Wednesday, March 12, 2014
By Amy Calder firstname.lastname@example.org
Pati Redeagle remembers the day a little girl approached Ayla Reynold's house at 29 Violette Ave. in Waterville and placed a concrete angel on the lawn with all the teddy bears and other stuffed animals people had left there.
"'Now, little one, you can rest in peace,'" Redeagle remembers the girl saying.
"She was about 9 years old. I had tears streaming down my face as I watched it from my window."
Redeagle, 60, and her partner, John Roy, 62, live just feet from Ayla's house.
They were home when the toddler was reported missing Dec. 17, 2011, and the police came and searched the neighborhood. The couple endured throngs of reporters and camera crews who camped out in front of their house for days afterward.
"About 200 people knocked on our door asking if we knew anything," Roy recalled.
Ayla was reported missing by her father, Justin DiPietro. He told police he had last seen his daughter in her bed at 10 p.m. Dec. 16, the night before. She has never been seen since.
Police have said those who were at the DiPietro house the night Ayla reportedly disappeared — DiPietro; his then-girlfriend, Courtney Roberts; and his sister, Elisha DiPietro — know more about her disappearance than they are saying.
Meanwhile, DiPietro this month was charged by Portland police for domestic-violence assault on Roberts — now his ex-girlfriend — after a lieutenant reported seeing him grab and push her at 11:15 p.m. July 6 on Spring Street in that city.
While DiPietro apparently lives in Portland, his address still shows 29 Violette Ave., Waterville, according to the arrest log of the Cumberland County Sheriff's Office. Neighbors in Waterville say they think only his mother, Phoebe, lives on Violette Avenue now.
I knocked on Phoebe's door last Monday, hoping to talk with her about Ayla, as the case re-emerged in the spotlight with news of Justin DiPietro's assault charge in Portland.
It was a sweltering hot day. The blinds were drawn, as they typically are, and no one answered the door.
In the backyard, a swing set with a plastic pink baby seat was still. A single white plastic lawn chair stood in the otherwise empty driveway.
I wandered over to the house next door and knocked. Roy answered, and we chatted. He showed me the stockade fence he built last fall between his house and the DiPietro home, which is just feet away. Ayla's bedroom window faces Roy's house.
"I said, 'I don't want to look at it anymore,'" Roy said of the window.
He said a lot of thick underbrush had grown up between the houses, and that was another reason he decided to erect the tall fence.
But fences do not erase the memories for Roy and Redeagle, who kindly invited me into their home.
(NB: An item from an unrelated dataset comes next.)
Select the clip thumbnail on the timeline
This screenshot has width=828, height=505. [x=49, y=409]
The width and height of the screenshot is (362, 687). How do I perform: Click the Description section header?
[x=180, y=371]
We talked for two hours.
Roy said he had broken his leg while trimming brush in his yard shortly before Ayla's disappearance. He was lying in a hospital bed on the third floor of his house when all the activity went down.
"It was like I'm trapped in a bad Alfred Hitchcock movie. I'm in a hospital bed on the third floor with cops and helicopters. It was a real freak show time. I remember being interviewed by the FBI a week or two later as I was sitting in my walker at the head of the stairs. The only way I could get up and down stairs was to drag myself by the railing."
Roy has his theories about what happened to Ayla, but he prefers not to air them publicly.
Redeagle said that as a mother and grandmother, she wants to believe she is alive. She prays for Ayla every night.
"Everybody has speculated that the baby is dead and that someone put the body in the river, and I say, 'No, I don't get that sense at all.'"
She and Roy hope the mystery of Ayla's whereabouts is solved, but they do not hold out hope. Meanwhile, they are reminded often of the beautiful little blue-eyed girl.
"Kids still ride by the house on bikes and they stop and do the sign of the cross, and it breaks my heart," Redeagle said.
That terrible December of 1 1/2 years ago is painfully close for Roy and Redeagle, if they allow their minds to go back there for very long.
"You don't expect it to happen to somebody in the same town," Redeagle said, "let alone right next door."